Ed è anche per questo che l’ultimo libro di Ortensio Zecchino, Perché non possiamo non dirci “cristiani”. Letture e dispute sul celebre saggio di Benedetto Croce, Rubbettino 2024, si presenta come un lavoro di assoluta attualità, che si legge tutto d’un fiato. L’autore è del resto uno studioso di valore, che è stato, sul finire del secolo scorso, ministro dell’Università: lo richiamo solo per ricordare che una volta poteva capitare di avere al governo del Paese anche persone capaci di scrivere con acume e competenza libri come questo. Ma era un altro mondo.
In realtà la ricerca di Zecchino offre di più di quanto annunci il titolo. Scavando con intelligenza e pazienza nel contesto storico e intellettuale nel quale Croce scrisse quel suo breve e famoso lavoro, il libro finisce con il proporre, tassello dopo tassello, l’intero quadro di un momento cruciale della vita culturale e politica italiana: quello che va dal ‘42 – con i primi segni di cedimento nella tenuta del regime fascista – fino alla nascita della Repubblica, alla Costituente e poi alla stagione degasperiana. I temi affrontati sono così moltissimi, e tutti di grande rilievo: ed è davvero un peccato non poter ora seguire Zecchino lungo gli itinerari delle sue ricostruzioni; come di non potersi occupare dei due saggi di Eugenio Mazzarella e di Dino Cofrancesco che introducono e chiudono il libro: ciascuno dei quali meriterebbe un’analisi a parte.

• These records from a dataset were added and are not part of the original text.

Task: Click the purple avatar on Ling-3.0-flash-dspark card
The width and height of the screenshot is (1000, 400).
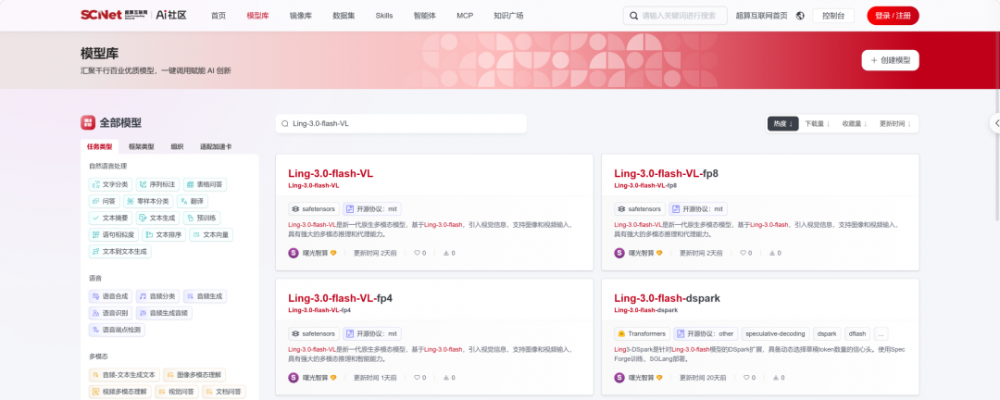Action: pos(619,378)
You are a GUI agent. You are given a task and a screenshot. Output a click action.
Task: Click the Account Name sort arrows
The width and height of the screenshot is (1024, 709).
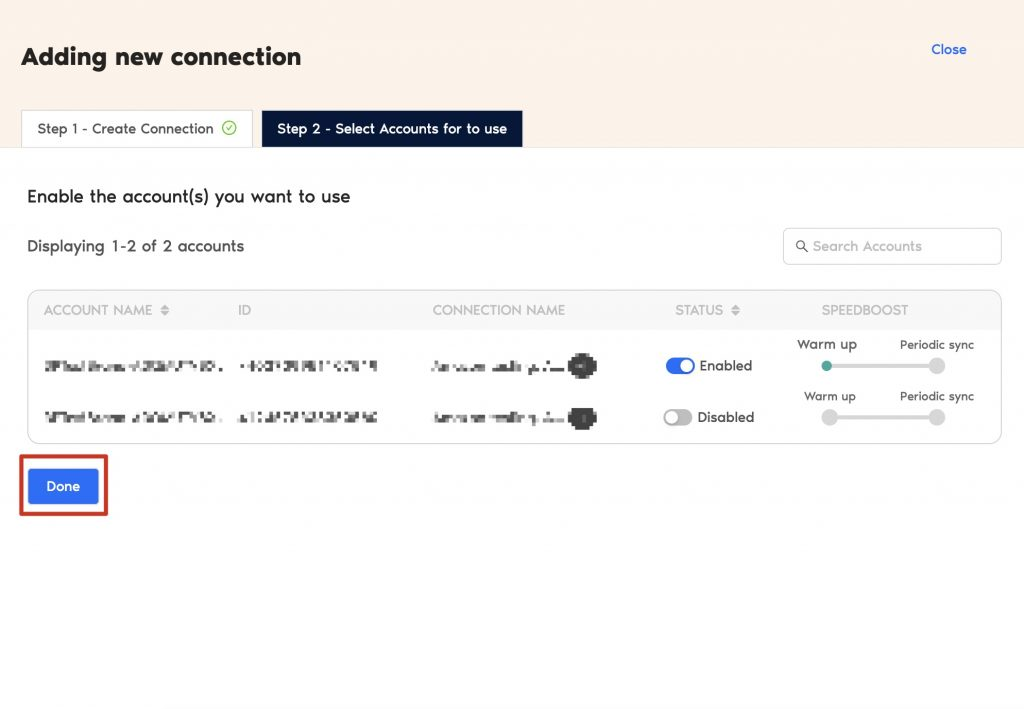[x=165, y=310]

Toccherò invece solo due punti, che con maggior forza hanno attirato il mio interesse: il giudizio sul carattere più o meno politico dello scritto di Croce, e il nodo della trascendenza nel rapporto del filosofo con il cristianesimo.
La prima questione ha a lungo diviso gli interpreti: Gennaro Sasso da una parte, Eugenio Garin (e Guido Caloanche gero) dall’altra.

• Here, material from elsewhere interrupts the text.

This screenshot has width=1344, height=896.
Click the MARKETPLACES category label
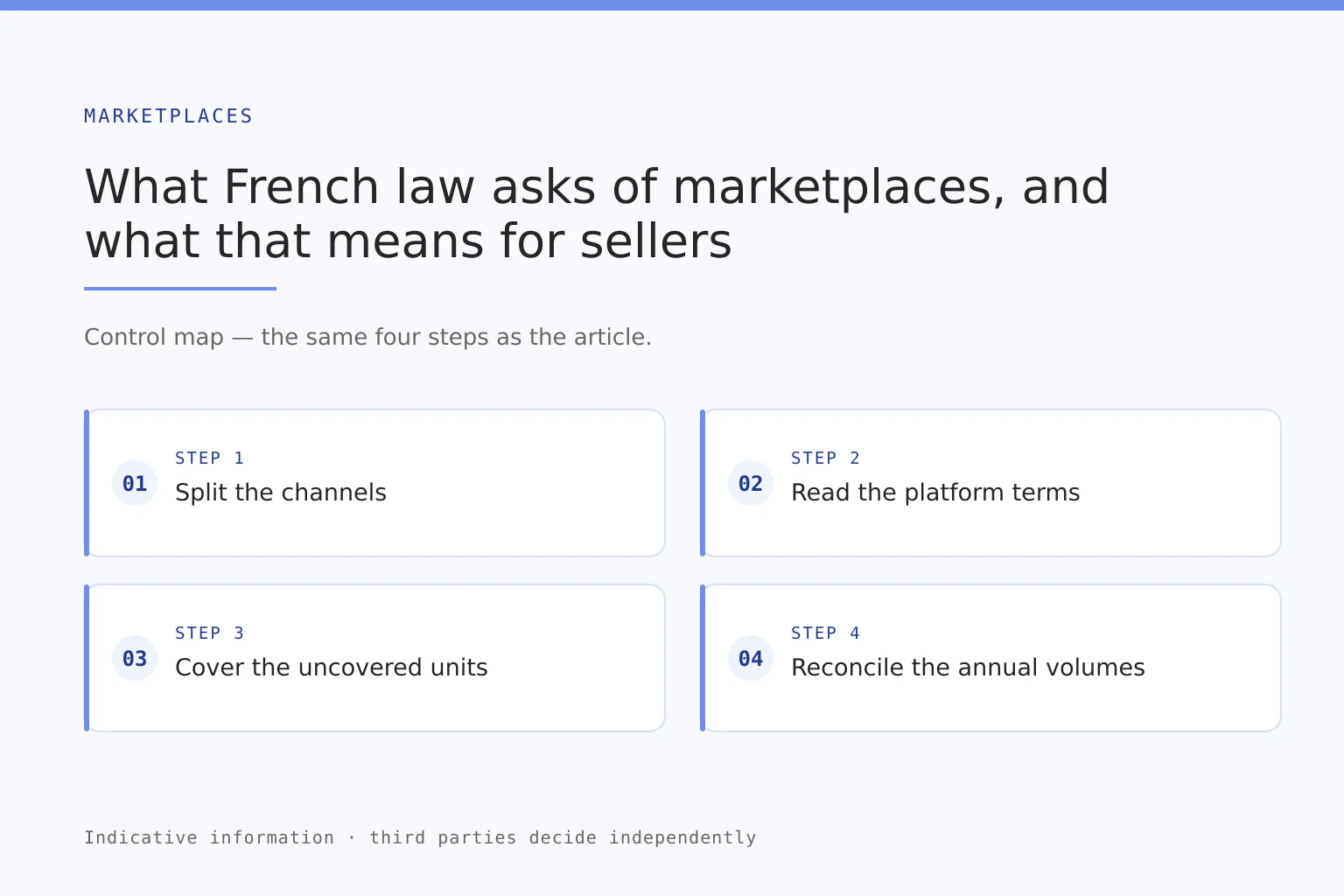pyautogui.click(x=168, y=116)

Con molto equilibrio Zecchino si schiera per la politicità del saggio: e credo che abbia ragione. Riaffermare – in quei mesi: siamo nella seconda parte del ’42 – l’intrinseca cristianità della cultura europea, riproponendo e rigenerando con accenti nuovi un ragionamento che Croce aveva sviluppato, come mostra bene Zecchino, lungo il filo di tutto il suo pensiero, non poteva che avere un intento compiutamente politico: interno a quell’agire politico che costituiva ormai una componente essenziale della vita del filosofo (la vita come pensiero e come azione). Significava suggerire lo scenario di una necessaria alleanza fra la tradizione liberale e quella cattolica come spina dorsale della nuova Italia e della nuova Europa che dovevano risorgere dalle rovine della guerra e delle dittature. Solo che Croce non vedeva (anche se questo aspetto è solo sfiorato da Zecchino) che il terreno di questo accordo avrebbe dovuto inevitabilmente essere un continente inesplorato – quello delle nuove democrazie sociali - oltre l’orizzonte classico della tradizione liberale, e che i regimi reazionari di massa della prima parte del Novecento, non meno di quelli comunisti, avevano cambiato per sempre le regole del gioco. Croce pensava nei termini di un continuismo liberale che non esisteva più, e del fascismo solo come una parentesi da chiudere al più presto per ricucire i lembi di una storia interrotta. E vedeva così, probabilmente,
per un eccesso di storicismo. Il dramma per l’Italia è stato che chi era capace di cogliere tutta la portata delle novità – parlo soprattutto del Partito comunista – si collocava rovinosamente fuori dell’Occidente, lasciando ben presto nelle mani della sola Democrazia Cristiana il peso del governo di una transizione democratica inevitabilmente complessa e difficile. Noi siamo gli eredi di questo abbandono: un autentico cappio nella storia d’Italia.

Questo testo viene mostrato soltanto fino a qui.